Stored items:
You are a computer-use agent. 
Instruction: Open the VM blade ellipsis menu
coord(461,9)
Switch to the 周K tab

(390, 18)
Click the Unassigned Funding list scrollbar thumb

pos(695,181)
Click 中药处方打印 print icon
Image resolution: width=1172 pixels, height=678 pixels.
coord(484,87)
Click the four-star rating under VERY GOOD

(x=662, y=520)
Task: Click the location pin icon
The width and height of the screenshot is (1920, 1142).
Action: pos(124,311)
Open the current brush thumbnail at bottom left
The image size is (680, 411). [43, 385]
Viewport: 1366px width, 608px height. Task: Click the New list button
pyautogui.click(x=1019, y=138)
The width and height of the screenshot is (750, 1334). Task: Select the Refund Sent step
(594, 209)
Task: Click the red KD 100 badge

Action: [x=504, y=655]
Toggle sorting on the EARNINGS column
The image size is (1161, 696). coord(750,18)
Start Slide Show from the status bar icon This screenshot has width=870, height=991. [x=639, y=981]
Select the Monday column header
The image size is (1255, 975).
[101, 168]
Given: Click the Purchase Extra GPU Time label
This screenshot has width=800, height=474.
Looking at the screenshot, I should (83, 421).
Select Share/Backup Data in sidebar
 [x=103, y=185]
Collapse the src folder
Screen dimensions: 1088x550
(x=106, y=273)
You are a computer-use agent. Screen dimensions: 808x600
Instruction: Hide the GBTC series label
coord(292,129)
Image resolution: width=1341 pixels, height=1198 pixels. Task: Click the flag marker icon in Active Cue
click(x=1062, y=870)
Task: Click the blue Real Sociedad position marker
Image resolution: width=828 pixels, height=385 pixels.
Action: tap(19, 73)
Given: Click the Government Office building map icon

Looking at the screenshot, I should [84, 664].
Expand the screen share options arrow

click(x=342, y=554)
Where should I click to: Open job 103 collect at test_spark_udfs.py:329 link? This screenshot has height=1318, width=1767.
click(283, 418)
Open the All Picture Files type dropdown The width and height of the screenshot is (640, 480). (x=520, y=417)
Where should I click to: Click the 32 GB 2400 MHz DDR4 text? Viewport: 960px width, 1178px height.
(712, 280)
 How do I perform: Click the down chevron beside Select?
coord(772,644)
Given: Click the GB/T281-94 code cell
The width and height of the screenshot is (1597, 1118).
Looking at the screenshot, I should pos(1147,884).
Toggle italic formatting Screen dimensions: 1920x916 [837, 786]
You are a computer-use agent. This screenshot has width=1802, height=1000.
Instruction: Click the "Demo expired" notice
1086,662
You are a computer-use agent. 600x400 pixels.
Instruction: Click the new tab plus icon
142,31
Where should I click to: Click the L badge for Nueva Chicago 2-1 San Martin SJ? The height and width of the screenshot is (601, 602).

**Assignment**
Repeat every entry exactly. Nothing may be dropped.

**Response to the task**
You are a computer-use agent. 
Instruction: Open the VM blade ellipsis menu
coord(461,9)
Switch to the 周K tab

(390, 18)
Click the Unassigned Funding list scrollbar thumb

pos(695,181)
Click 中药处方打印 print icon
Image resolution: width=1172 pixels, height=678 pixels.
coord(484,87)
Click the four-star rating under VERY GOOD

(x=662, y=520)
Task: Click the location pin icon
The width and height of the screenshot is (1920, 1142).
Action: pos(124,311)
Open the current brush thumbnail at bottom left
The image size is (680, 411). [43, 385]
Viewport: 1366px width, 608px height. Task: Click the New list button
pyautogui.click(x=1019, y=138)
The width and height of the screenshot is (750, 1334). Task: Select the Refund Sent step
(594, 209)
Task: Click the red KD 100 badge

Action: [x=504, y=655]
Toggle sorting on the EARNINGS column
The image size is (1161, 696). coord(750,18)
Start Slide Show from the status bar icon This screenshot has width=870, height=991. [x=639, y=981]
Select the Monday column header
The image size is (1255, 975).
[101, 168]
Given: Click the Purchase Extra GPU Time label
This screenshot has width=800, height=474.
Looking at the screenshot, I should (83, 421).
Select Share/Backup Data in sidebar
 [x=103, y=185]
Collapse the src folder
Screen dimensions: 1088x550
(x=106, y=273)
You are a computer-use agent. Screen dimensions: 808x600
Instruction: Hide the GBTC series label
coord(292,129)
Image resolution: width=1341 pixels, height=1198 pixels. Task: Click the flag marker icon in Active Cue
click(x=1062, y=870)
Task: Click the blue Real Sociedad position marker
Image resolution: width=828 pixels, height=385 pixels.
Action: tap(19, 73)
Given: Click the Government Office building map icon

Looking at the screenshot, I should [84, 664].
Expand the screen share options arrow

click(x=342, y=554)
Where should I click to: Open job 103 collect at test_spark_udfs.py:329 link? This screenshot has height=1318, width=1767.
click(283, 418)
Open the All Picture Files type dropdown The width and height of the screenshot is (640, 480). (x=520, y=417)
Where should I click to: Click the 32 GB 2400 MHz DDR4 text? Viewport: 960px width, 1178px height.
(712, 280)
 How do I perform: Click the down chevron beside Select?
coord(772,644)
Given: Click the GB/T281-94 code cell
The width and height of the screenshot is (1597, 1118).
Looking at the screenshot, I should pos(1147,884).
Toggle italic formatting Screen dimensions: 1920x916 [837, 786]
You are a computer-use agent. This screenshot has width=1802, height=1000.
Instruction: Click the "Demo expired" notice
1086,662
You are a computer-use agent. 600x400 pixels.
Instruction: Click the new tab plus icon
142,31
Where should I click to: Click the L badge for Nueva Chicago 2-1 San Martin SJ? The height and width of the screenshot is (601, 602).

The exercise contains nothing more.